VATICAN CITY (Reuters) – Pope Francis on Wednesday said the war in Ukraine showed that humanity had to shed a strange instinct for “self-destruction” and that buying more weapons was not the ultimate solution to any conflict.
Francis asked participants at his weekly general audience to remember all the victims of the war – the dead, including “fallen soldiers on one side or the other”, the wounded, homeless and refugees.
“May the Lord send his spirit to make us understand that war is a defeat of humanity, that we have to defeat all those who make war …,” he said.
“(Making war) is a need that destroys us,” he said, asking God to “free us from this ‘need’ for self-destruction”.
It was the second time since the war in Ukraine began that the pope has evoked the spectre of a nuclear war.

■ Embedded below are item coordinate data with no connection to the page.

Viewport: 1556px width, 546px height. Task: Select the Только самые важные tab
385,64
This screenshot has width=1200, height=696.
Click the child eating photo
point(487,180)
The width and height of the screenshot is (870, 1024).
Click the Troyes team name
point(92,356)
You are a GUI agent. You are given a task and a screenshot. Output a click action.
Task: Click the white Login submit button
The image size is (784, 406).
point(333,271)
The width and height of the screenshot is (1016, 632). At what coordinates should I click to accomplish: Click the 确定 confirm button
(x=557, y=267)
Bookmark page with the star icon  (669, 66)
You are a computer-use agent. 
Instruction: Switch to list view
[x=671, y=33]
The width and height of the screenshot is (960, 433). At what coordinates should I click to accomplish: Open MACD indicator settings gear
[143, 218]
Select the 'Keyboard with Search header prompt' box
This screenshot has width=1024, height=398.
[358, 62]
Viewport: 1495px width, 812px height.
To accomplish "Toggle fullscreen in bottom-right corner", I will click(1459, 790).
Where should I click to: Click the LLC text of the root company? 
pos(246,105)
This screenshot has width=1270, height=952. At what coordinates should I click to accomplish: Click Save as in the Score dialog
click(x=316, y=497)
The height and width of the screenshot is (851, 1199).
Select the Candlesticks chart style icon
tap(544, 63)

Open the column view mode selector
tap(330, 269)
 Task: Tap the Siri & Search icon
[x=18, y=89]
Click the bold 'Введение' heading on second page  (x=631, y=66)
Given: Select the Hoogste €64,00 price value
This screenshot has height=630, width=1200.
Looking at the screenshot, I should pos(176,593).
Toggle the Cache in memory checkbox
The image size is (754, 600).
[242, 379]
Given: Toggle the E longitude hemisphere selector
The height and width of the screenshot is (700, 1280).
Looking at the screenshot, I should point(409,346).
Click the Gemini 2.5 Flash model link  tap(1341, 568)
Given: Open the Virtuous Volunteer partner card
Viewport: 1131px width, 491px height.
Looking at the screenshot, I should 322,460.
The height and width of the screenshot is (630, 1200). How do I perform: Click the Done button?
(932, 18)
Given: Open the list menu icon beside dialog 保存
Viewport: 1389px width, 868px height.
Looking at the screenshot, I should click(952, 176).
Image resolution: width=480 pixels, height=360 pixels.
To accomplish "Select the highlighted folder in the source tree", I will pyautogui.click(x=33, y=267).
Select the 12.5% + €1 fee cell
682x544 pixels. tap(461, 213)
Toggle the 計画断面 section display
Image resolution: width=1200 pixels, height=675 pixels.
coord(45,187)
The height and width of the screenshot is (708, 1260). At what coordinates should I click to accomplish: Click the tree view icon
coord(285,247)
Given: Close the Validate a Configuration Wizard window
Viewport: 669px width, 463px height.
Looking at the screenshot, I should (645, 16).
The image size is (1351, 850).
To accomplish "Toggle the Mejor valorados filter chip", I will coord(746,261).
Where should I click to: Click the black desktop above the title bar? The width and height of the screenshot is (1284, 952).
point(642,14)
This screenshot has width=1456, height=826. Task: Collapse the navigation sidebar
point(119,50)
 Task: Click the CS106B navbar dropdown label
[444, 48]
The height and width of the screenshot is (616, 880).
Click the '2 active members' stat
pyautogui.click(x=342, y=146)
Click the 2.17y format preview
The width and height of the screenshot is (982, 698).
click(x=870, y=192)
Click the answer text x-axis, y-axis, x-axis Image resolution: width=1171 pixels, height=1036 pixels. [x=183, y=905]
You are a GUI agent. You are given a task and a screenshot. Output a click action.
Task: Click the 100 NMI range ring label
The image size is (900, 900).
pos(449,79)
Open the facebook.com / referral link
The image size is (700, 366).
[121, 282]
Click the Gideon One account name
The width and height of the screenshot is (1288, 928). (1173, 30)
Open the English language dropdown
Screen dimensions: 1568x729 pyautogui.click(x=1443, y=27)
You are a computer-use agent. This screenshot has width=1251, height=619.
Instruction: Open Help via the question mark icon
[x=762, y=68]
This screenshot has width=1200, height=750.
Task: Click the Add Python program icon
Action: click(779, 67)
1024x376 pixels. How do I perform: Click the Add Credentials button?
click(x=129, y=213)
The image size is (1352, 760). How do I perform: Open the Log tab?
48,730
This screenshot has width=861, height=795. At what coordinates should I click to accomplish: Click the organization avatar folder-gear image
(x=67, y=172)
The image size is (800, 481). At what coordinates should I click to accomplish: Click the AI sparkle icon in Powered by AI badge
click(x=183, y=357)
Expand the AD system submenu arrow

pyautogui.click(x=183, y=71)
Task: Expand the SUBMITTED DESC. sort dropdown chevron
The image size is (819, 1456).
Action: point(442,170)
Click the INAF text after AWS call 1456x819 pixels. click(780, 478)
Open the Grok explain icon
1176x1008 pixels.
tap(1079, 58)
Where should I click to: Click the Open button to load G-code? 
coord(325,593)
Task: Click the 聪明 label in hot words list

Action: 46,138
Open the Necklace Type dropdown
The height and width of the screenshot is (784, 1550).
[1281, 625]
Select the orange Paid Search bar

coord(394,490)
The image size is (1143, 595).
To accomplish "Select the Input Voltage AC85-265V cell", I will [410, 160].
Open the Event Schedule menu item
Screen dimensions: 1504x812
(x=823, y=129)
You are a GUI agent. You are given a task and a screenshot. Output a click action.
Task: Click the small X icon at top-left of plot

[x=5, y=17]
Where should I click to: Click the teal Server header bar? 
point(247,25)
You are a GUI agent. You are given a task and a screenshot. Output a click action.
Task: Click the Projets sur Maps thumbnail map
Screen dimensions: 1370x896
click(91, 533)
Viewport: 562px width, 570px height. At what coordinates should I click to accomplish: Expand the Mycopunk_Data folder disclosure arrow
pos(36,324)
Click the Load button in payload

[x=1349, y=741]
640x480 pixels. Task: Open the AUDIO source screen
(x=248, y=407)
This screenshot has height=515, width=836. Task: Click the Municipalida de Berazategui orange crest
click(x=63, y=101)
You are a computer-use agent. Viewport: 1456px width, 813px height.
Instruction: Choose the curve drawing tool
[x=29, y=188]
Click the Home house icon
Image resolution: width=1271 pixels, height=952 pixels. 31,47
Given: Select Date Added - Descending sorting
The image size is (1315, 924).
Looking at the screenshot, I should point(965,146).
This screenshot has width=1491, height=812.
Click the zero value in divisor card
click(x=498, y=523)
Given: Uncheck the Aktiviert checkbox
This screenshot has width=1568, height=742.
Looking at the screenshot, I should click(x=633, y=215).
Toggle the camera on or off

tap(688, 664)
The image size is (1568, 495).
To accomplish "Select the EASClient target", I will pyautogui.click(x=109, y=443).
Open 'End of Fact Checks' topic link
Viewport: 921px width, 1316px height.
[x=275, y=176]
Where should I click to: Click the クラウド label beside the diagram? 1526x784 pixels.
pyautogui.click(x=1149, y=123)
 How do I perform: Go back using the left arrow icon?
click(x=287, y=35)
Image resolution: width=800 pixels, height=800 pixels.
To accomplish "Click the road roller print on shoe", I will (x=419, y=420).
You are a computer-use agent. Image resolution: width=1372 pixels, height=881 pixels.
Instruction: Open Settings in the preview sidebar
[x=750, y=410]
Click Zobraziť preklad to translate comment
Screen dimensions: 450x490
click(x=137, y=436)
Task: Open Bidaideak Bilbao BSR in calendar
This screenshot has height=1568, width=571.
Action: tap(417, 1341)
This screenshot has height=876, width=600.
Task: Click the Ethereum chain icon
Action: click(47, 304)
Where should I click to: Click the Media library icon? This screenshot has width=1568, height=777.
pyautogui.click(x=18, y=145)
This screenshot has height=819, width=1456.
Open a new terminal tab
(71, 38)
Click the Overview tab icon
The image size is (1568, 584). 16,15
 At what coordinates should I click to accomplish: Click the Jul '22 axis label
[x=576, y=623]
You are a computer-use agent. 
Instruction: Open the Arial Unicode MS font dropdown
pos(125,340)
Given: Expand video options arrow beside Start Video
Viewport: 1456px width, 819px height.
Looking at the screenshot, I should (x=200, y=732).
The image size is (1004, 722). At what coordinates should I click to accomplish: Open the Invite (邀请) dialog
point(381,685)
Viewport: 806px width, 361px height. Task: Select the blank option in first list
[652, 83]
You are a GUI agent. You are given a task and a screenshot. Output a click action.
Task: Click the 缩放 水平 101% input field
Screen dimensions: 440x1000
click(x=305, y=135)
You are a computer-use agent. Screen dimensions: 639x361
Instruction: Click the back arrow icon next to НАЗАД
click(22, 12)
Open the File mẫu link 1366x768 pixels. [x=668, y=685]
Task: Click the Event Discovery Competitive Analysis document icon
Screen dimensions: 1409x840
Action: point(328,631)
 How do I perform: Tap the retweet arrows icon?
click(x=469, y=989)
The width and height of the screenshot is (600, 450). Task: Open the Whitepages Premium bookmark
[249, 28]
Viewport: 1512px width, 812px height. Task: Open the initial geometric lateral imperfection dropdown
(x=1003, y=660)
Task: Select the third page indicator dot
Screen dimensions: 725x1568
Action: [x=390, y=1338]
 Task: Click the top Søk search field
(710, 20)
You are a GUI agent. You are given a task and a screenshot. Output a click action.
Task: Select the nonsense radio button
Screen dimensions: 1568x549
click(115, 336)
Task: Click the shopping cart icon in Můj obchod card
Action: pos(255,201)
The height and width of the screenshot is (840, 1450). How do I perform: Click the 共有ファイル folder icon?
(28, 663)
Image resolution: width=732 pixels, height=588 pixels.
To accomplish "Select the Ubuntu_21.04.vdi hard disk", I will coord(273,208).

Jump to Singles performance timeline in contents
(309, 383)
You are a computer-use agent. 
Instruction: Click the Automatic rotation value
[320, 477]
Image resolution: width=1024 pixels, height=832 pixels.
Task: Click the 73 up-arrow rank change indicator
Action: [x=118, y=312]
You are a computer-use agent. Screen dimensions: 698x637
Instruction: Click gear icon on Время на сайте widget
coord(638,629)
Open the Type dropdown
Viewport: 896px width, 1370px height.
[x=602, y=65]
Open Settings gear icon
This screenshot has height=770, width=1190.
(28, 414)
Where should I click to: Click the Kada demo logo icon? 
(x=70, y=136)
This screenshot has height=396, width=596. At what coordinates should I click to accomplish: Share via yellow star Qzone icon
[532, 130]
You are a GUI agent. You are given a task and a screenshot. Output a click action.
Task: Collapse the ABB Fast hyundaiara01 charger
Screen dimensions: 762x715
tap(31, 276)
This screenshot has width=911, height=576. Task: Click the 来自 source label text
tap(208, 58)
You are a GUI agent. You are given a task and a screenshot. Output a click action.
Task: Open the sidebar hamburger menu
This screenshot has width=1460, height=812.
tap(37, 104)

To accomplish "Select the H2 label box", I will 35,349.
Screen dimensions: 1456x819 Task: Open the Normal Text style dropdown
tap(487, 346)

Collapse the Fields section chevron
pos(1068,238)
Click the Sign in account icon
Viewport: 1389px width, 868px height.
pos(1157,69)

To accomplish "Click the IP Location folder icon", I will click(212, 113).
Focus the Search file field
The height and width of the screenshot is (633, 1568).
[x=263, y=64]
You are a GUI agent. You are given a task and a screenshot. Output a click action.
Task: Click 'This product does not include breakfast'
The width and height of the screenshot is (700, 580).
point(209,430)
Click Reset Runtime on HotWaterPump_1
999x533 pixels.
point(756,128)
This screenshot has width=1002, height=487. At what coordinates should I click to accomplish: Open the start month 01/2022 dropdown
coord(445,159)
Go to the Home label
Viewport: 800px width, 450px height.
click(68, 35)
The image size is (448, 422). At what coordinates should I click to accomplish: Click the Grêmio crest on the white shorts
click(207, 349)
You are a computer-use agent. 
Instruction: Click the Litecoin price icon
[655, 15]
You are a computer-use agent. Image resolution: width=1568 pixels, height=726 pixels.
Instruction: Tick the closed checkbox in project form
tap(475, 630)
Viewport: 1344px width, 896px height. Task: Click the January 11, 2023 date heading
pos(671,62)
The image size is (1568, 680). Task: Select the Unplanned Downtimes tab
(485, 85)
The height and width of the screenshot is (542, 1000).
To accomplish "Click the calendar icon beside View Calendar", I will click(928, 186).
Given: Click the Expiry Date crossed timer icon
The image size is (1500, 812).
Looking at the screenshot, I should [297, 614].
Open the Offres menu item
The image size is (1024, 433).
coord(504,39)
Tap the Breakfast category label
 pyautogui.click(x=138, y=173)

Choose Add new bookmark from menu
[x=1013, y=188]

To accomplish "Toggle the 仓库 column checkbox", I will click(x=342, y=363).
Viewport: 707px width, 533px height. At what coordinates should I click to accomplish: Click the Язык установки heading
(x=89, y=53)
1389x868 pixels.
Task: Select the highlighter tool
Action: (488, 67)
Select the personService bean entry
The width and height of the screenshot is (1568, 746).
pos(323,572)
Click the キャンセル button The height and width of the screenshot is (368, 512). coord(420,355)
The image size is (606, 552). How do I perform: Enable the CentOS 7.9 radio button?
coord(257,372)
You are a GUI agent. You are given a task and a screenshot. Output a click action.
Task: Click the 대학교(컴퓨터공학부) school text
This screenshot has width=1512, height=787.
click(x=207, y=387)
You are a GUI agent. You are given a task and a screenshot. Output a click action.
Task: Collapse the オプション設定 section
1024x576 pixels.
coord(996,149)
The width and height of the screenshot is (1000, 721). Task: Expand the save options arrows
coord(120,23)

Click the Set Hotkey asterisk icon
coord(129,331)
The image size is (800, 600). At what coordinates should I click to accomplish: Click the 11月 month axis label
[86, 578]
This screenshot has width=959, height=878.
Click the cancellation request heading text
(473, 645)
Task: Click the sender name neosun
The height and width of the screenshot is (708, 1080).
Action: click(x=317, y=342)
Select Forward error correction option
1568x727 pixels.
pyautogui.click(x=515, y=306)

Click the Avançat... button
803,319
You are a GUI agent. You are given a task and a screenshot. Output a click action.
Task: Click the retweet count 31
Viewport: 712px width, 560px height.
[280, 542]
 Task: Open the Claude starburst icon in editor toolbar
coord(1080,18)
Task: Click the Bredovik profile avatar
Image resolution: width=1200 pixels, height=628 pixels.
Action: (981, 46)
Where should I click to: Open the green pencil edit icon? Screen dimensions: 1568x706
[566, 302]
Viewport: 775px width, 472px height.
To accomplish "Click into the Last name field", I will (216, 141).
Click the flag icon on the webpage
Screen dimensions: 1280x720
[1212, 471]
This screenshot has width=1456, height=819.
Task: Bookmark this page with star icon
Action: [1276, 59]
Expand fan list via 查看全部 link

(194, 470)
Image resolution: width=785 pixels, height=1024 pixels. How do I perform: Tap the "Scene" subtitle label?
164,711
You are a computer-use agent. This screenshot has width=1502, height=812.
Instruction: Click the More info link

Francis has made a number of strong condemnations of the war, but he criticised Russia only implicitly, so far avoiding mentioning it by name.
He has used terms such as unjustified aggression, slaughter and atrocities.
Moscow says the action it launched on Feb. 24 is a “special military operation” designed not to occupy territory but to demilitarise its neighbour and purge it of what it sees as dangerous nationalists. Francis has already rejected that terminology.
“Let us also pray that those who govern understand that buying weapons and manufacturing weapons is not the solution to the problem,” he said on Wednesday.
“The solution is to work together for peace, as the Bible says, in order to transform weapons into instruments of peace.”
Francis has in the past said funds spent on weapons should be diverted to other aims, such as fighting world hunger and developing and distributing vaccines. He has also called for a ban on nuclear weapons, saying even their possession for deterrence is immoral.